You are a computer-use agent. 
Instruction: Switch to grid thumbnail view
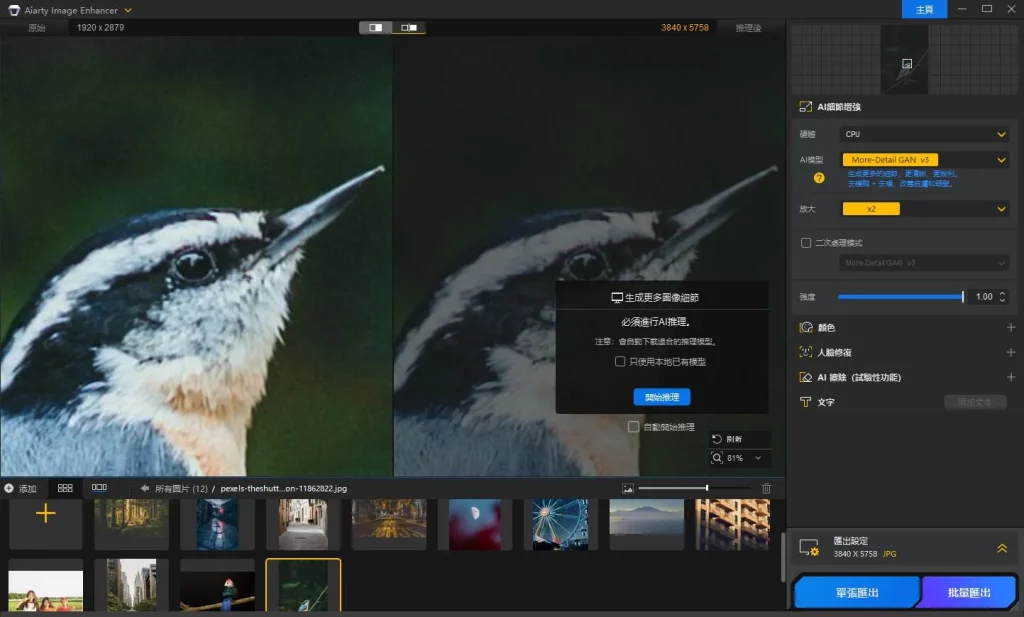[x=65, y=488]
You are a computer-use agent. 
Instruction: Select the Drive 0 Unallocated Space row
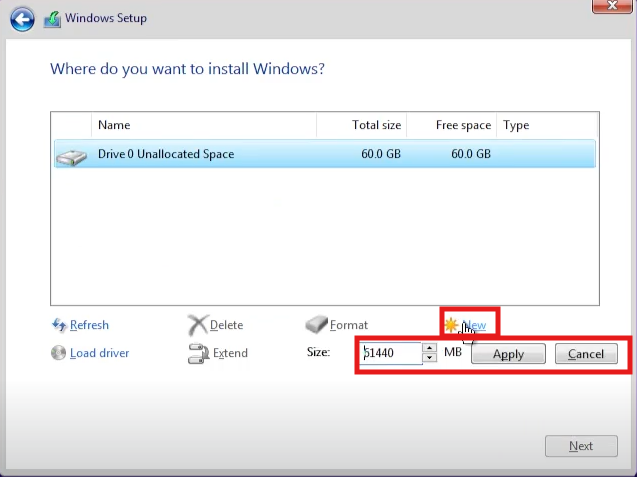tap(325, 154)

== == ==

WHAT THE TASK ASKS - Beginning at the line that holds "Instruction: Select the" and ending with the last line of the entries, please set down each line exactly, leaving every picture out.

OUTPUT -
Instruction: Select the Drive 0 Unallocated Space row
tap(325, 154)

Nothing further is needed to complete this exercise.